TEXT PROVIDED.
"""

Our bombers have been busy too. On Saturday night they gave Antwerp, Ostend, Flushing, Dunkirk, Calais and Boulogne a thorough going over as those are the ports the Germans are using to assemble an invasion fleet.
We’ve had four raids today and we were most surprised when during one of them Henry and Rosetta walked in with baby Gordon in Henry’s arms.
When they got home last night their home was just a pile of rubble. Fortunately their friend’s home where Gordon was left for the day escaped.
They spent the night with her and Henry is leaving Rosetta and the baby with us while he goes back to see if he can find anything in the ruins and to complete all the necessary forms to get compensation when this war is over. I can see the Germans are going to have a mighty great bill to pay.
September 17th
We haven’t had much sleep because the All Clear went at 3.10 a.m. and when we
had just got back to sleep the warning went at 3.20 a.m.
It was much more difficult to get back to sleep a second time and the All Clear at 5 a.m. seemed to wake me as soon as I had dozed off.
We have had four raids today but I haven’t seen so many planes about, but a bomb which fell at Marble Arch subway ripped the white tiles off the walls, turning them into lethal missiles which killed twenty people.

September 18th
I’m beginning to think this baby is worse than the air raids as he just screams the
whole time he is awake. He is a little terror and I shall be glad when we can get back to school.
They say the bomb is defused but we must wait until the transporter has towed it away before we can return.
September 20th
We still can’t go to school. I spent most of yesterday out in the pouring rain in the
garden to get away from that awful baby.
Tonight I have come to bed at 7 p.m. and hidden my head under my pillow to shut him out.
I know one thing, if I can’t look after a baby better than Rosetta does then I won’t bother having one. I really don’t know how Mum copes with it.

"""

RECORD LIST.
"""

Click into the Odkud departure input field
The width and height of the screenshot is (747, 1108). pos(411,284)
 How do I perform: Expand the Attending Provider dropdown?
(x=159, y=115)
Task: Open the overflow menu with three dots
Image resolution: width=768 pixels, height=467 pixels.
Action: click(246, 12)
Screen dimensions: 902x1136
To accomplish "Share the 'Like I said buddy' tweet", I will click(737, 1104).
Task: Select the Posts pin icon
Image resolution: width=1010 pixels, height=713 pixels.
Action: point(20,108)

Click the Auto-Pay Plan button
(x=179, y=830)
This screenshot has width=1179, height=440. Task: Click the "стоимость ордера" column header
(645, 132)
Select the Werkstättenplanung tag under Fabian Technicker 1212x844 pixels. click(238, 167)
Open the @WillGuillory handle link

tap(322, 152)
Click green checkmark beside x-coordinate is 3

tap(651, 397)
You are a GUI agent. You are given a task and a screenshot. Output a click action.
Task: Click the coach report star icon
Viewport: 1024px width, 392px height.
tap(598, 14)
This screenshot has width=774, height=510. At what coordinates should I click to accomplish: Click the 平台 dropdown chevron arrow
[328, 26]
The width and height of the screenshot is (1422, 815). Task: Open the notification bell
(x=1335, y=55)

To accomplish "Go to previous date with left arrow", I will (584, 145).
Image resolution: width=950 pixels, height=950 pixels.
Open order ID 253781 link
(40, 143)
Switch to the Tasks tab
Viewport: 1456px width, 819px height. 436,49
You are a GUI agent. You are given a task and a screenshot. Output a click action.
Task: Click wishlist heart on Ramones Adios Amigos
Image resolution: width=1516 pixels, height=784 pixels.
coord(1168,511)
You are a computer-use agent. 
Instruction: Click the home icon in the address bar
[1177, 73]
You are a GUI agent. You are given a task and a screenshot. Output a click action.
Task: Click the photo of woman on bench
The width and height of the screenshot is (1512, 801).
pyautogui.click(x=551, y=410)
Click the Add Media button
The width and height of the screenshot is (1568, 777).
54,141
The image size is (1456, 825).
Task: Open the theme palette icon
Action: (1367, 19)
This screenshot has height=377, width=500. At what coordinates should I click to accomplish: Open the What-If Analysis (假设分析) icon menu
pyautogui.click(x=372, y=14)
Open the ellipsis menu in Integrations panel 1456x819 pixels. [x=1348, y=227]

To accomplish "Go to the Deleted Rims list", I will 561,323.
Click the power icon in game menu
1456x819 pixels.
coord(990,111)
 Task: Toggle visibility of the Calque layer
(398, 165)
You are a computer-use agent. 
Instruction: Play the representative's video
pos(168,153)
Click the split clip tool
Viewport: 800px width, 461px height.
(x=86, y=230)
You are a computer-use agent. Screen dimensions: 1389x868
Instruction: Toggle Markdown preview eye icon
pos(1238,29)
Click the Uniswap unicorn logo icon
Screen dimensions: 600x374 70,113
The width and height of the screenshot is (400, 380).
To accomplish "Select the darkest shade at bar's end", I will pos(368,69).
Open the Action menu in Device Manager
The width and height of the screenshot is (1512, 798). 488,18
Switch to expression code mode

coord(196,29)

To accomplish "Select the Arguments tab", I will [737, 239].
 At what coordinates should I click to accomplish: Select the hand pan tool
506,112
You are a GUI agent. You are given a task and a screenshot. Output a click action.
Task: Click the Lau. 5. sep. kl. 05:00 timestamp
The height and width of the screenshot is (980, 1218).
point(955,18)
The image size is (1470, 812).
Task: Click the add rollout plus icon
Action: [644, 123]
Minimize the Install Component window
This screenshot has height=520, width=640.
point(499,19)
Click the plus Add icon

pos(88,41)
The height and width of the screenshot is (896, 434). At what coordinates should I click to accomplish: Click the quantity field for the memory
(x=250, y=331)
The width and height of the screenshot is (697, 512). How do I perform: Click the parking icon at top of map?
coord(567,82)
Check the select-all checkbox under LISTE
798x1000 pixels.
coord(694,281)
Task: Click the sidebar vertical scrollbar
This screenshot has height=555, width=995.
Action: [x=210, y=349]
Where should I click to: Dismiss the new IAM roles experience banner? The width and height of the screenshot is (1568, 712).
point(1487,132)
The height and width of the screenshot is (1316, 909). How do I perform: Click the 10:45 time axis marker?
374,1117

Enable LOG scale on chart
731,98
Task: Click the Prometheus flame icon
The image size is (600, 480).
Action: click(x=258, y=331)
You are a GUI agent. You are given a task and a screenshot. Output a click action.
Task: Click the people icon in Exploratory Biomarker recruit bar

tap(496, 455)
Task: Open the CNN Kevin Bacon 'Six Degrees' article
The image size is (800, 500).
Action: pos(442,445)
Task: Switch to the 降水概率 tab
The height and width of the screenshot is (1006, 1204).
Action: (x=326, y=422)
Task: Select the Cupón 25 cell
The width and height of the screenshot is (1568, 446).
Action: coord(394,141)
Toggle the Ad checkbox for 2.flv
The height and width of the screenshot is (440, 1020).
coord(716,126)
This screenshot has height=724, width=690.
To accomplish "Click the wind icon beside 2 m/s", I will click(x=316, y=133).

"""

WORK TO BE COMPLETED. Copy the wartime diary text word for word, starting at "When they got" and ending at "at 3.20 a.m.". The items have no connection to the diary text.

OUTPUT FOR THIS EXERCISE.
When they got home last night their home was just a pile of rubble. Fortunately their friend’s home where Gordon was left for the day escaped.
They spent the night with her and Henry is leaving Rosetta and the baby with us while he goes back to see if he can find anything in the ruins and to complete all the necessary forms to get compensation when this war is over. I can see the Germans are going to have a mighty great bill to pay.
September 17th
We haven’t had much sleep because the All Clear went at 3.10 a.m. and when we
had just got back to sleep the warning went at 3.20 a.m.